Reactivity-based metabolomics reveal cysteine has glyoxalase 1-like and glyoxalase 2-like activities.

Methylglyoxal (MG) is a reactive metabolite involved in diabetes and aging through the formation of protein adducts. Less is known about the extent that MG and its metabolic product S-D-lactoylglutathione (LGSH) form adducts with cell metabolites.

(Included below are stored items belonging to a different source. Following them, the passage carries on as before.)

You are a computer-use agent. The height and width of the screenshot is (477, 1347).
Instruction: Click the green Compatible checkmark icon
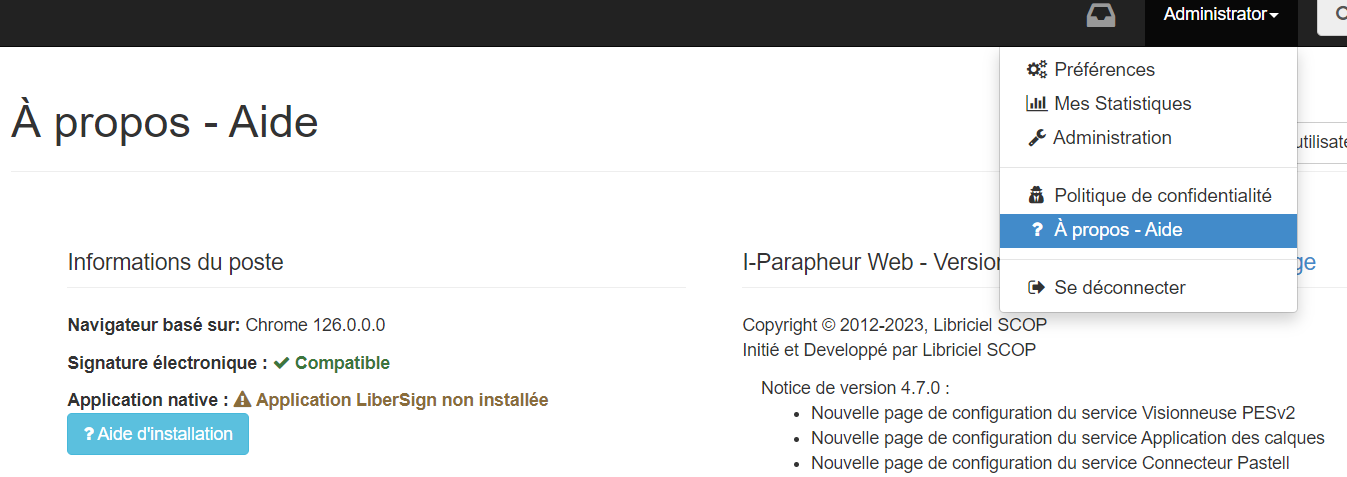click(x=281, y=363)
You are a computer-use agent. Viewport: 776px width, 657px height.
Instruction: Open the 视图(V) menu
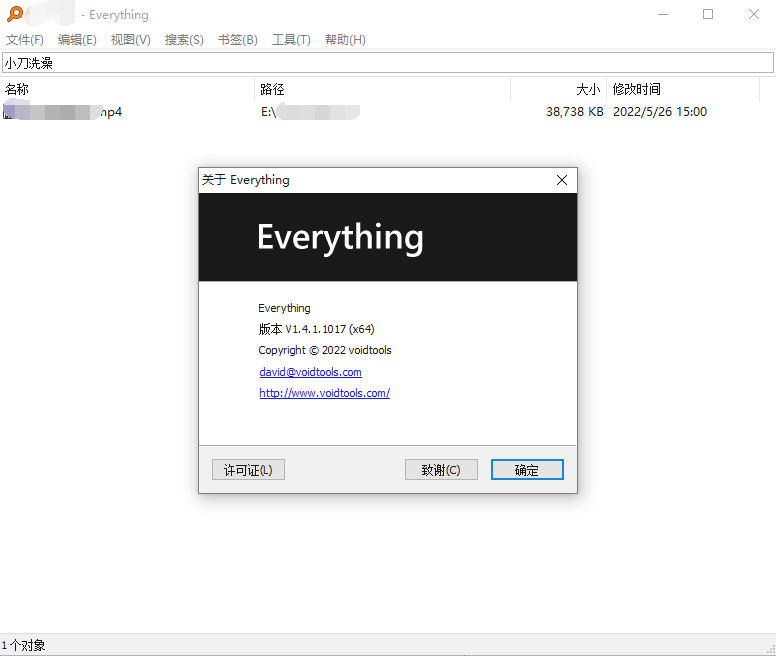coord(130,40)
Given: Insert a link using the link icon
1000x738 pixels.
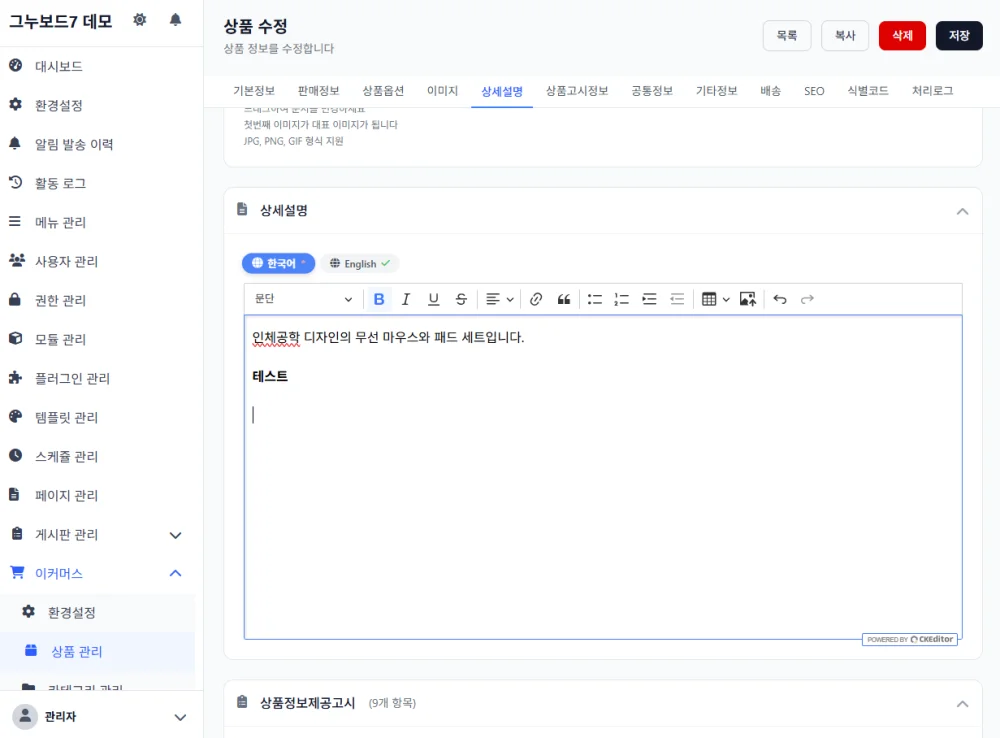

Using a 'symmetric' isotope-labeled and reactivity-based metabolomics approach in living cells, we found over 200 adducts and, surprisingly, discovered that 10 of the most abundant are lactoylated amino acids mainly derived from LGSH. The most abundant adduct D-Lac-Cys is formed rapidly between LGSH and cysteine, whereas the diastereoisomer L-Lac-Cys is formed directly from MG and cysteine, assigning cysteine with both glyoxalase 1-like and glyoxalase 2-like activity. Cellular cysteine and MG dynamically regulate D-Lac-Cys and L-Lac-Cys levels and the adducts are increased in diabetes, suggesting their use as novel biomarkers. Lastly, cysteine amides, as proxies for protein cysteines, also undergo lactoylation by MG and LGSH, suggesting the existence of two additional pathways for nonenzymatic lactoylation of proteins.